Design principles
of biological circuits
Cells are constantly "making decisions" - monitoring their environment, modulating their metabolism and 'deciding' whether to divide, differentiate or die. For this, they use biochemical circuits composed of interacting genes and proteins. Advances over the past decades have mapped many of these circuits. Still, can we infer the underlying logic from the detailed circuit structure? Can we deduce the selection forces that shaped these circuits during evolution? What are the principles that govern the design and function of these circuits and how similar or different are they from principles that guide the design of man-made machines? The interplay between variability and robustness is a hallmark of biological computation: Biological systems are inherently noisy, yet control their behavior precisely. Research projects in our lab quantify biological variability and identify its genetic origins, examine how variability is buffered by molecular circuits and investigate whether variability can in fact be employed to improve cellular computation. We encourage a multi-disciplinary approach, combining wet-lab experiments, dynamic-system theory and computational data analysis.

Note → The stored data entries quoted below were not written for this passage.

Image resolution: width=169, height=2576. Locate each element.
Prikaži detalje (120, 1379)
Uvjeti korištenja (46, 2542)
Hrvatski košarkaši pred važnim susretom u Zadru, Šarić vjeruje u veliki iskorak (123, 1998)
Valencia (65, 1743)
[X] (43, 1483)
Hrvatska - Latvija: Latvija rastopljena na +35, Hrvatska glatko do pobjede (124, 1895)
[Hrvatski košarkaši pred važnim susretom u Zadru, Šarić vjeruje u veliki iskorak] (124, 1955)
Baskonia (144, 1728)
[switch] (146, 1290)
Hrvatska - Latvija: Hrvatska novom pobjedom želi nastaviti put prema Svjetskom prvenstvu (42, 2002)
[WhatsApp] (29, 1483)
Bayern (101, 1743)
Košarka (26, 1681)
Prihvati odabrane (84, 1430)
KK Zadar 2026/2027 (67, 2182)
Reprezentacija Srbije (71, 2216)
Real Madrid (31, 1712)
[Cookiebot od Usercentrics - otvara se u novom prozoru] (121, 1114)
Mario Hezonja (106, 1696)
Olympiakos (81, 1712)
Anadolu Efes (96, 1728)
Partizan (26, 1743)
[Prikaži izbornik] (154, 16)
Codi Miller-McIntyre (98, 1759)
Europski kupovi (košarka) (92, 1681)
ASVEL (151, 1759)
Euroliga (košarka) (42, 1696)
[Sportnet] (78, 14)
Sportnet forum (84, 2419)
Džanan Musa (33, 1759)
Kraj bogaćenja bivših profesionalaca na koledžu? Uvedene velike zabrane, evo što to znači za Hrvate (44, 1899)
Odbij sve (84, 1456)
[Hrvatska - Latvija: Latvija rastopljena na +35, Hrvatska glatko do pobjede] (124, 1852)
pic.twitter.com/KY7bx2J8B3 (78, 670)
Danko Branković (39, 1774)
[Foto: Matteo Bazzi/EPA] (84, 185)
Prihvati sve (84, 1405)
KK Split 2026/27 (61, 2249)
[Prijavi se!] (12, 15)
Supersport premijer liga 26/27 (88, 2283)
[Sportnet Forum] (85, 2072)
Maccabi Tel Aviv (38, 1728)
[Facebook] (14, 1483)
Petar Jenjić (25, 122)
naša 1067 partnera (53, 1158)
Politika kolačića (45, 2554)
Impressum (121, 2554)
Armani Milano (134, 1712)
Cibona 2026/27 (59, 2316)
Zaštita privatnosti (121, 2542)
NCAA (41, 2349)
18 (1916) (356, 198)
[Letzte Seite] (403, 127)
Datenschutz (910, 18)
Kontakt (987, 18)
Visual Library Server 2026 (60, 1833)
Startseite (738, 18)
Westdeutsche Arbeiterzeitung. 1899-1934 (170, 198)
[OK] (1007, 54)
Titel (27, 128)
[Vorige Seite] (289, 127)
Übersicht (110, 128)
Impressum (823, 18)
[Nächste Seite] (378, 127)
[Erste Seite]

This is achieved through fruitful interactions between students with backgrounds in physics, biology, computer science, mathematics and chemistry.

Naama Barkai Lab
Department of Molecular Genetics
Weizmann Institute of Science



Featured Article
February
2021
Accumulation of cis- and trans-regulatory variations is associated with phenotypic divergence of a complex trait between yeast species
Offir Lupo, Gat Krieger, Felix Jonas, Naama Barkai
G3: Genes, Genomes, Genetics (2021) | PDF
Gene regulatory variations accumulate during evolution and alter gene expression. While the importance of expression variation in phenotypic evolution is well established, the molecular basis remains largely unknown. Here, we examine two closely related yeast species, Saccharomyces cerevisiae and Saccharomyces paradoxus, which show phenotypical differences in morphology and cell cycle progression when grown in the same environment. By profiling the cell cycle transcriptome and binding of key transcription factors (TFs) in the two species and their hybrid, we show that changes in expression levels and dynamics of oscillating genes are dominated by upstream trans-variations. We find that multiple cell cycle regulators show both cis- and trans-regulatory variations, which alters their expression in favor of the different cell cycle phenotypes. Moreover, we show that variations in the cell cycle TFs, Fkh1, and Fkh2 affect both the expression of target genes, and the binding specificity of an interacting TF, Ace2. Our study reveals how multiple variations accumulate and propagate through the gene regulatory network, alter TFs binding, contributing to phenotypic changes in cell cycle progression.